(Listed records):

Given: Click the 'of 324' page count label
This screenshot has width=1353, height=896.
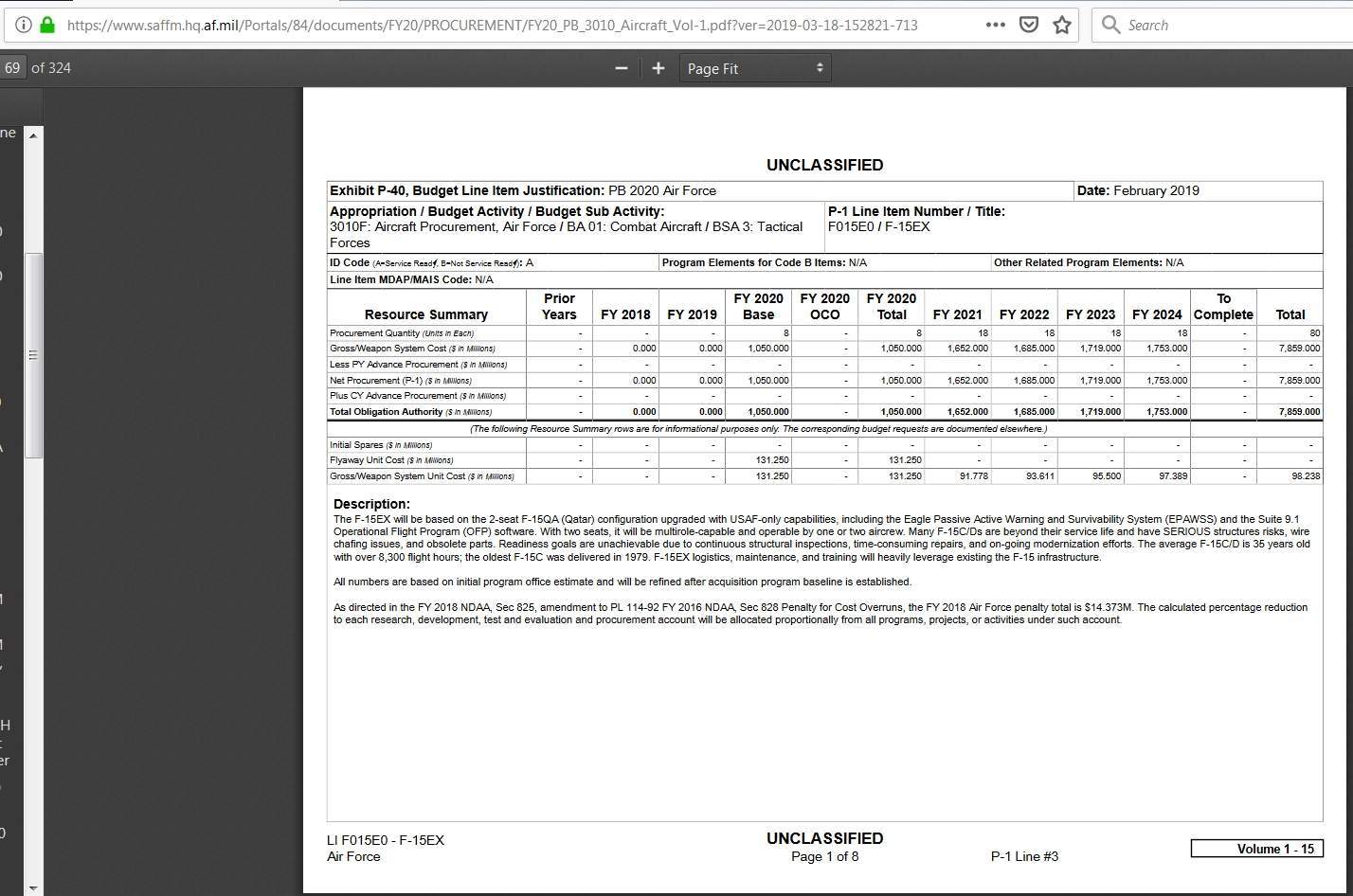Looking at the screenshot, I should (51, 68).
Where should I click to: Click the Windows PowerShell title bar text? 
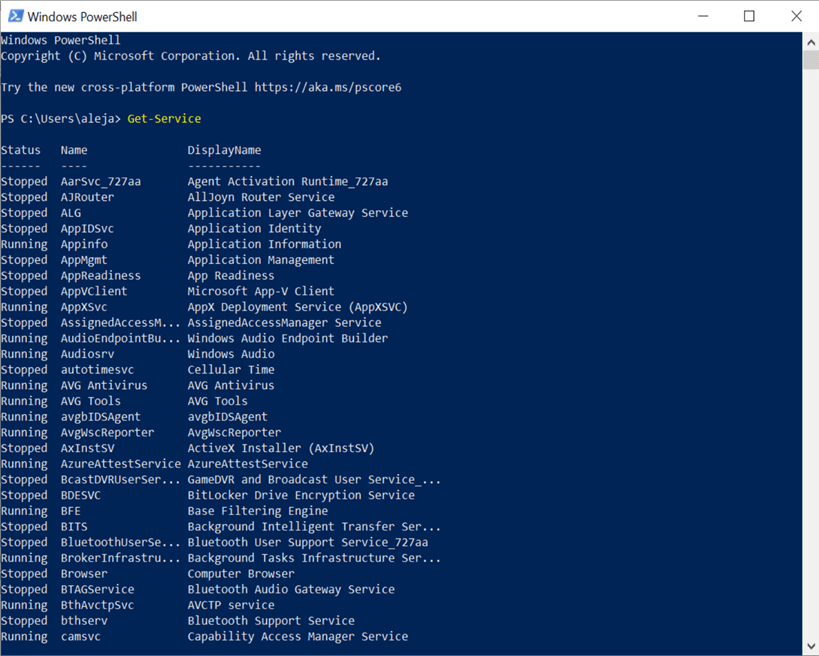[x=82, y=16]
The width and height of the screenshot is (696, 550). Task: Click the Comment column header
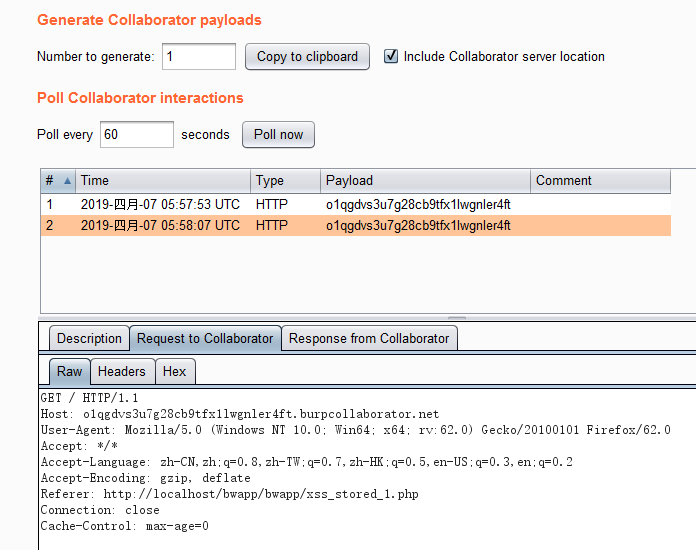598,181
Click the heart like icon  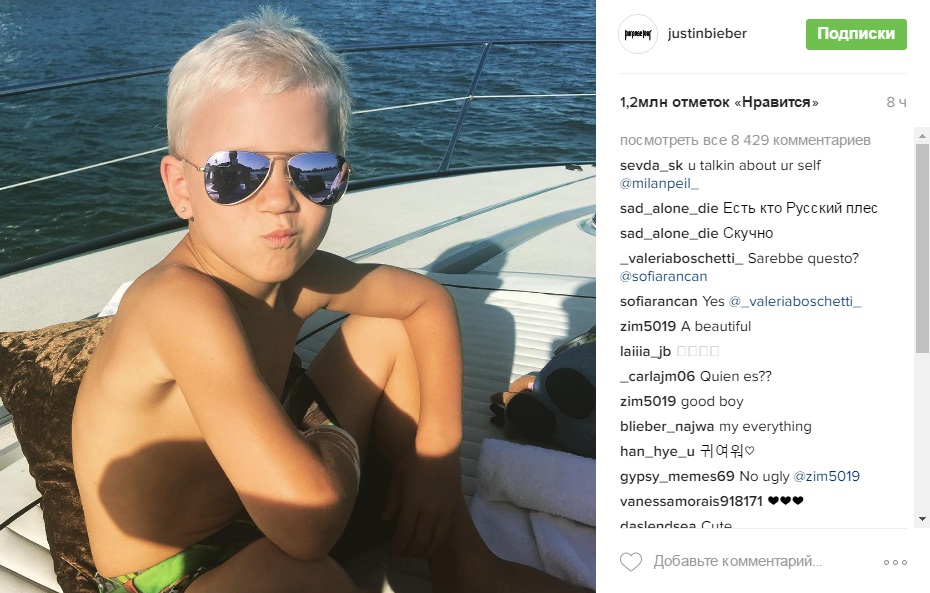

(What to work on):
Write out the records word for word. Pictures stay out.

(Result of this task):
Given: Click the 'of 324' page count label
This screenshot has width=1353, height=896.
Looking at the screenshot, I should (51, 68).
Where should I click to: Click the Windows PowerShell title bar text? 
[x=82, y=16]
The width and height of the screenshot is (696, 550). Task: Click the Comment column header
598,181
Click the heart like icon  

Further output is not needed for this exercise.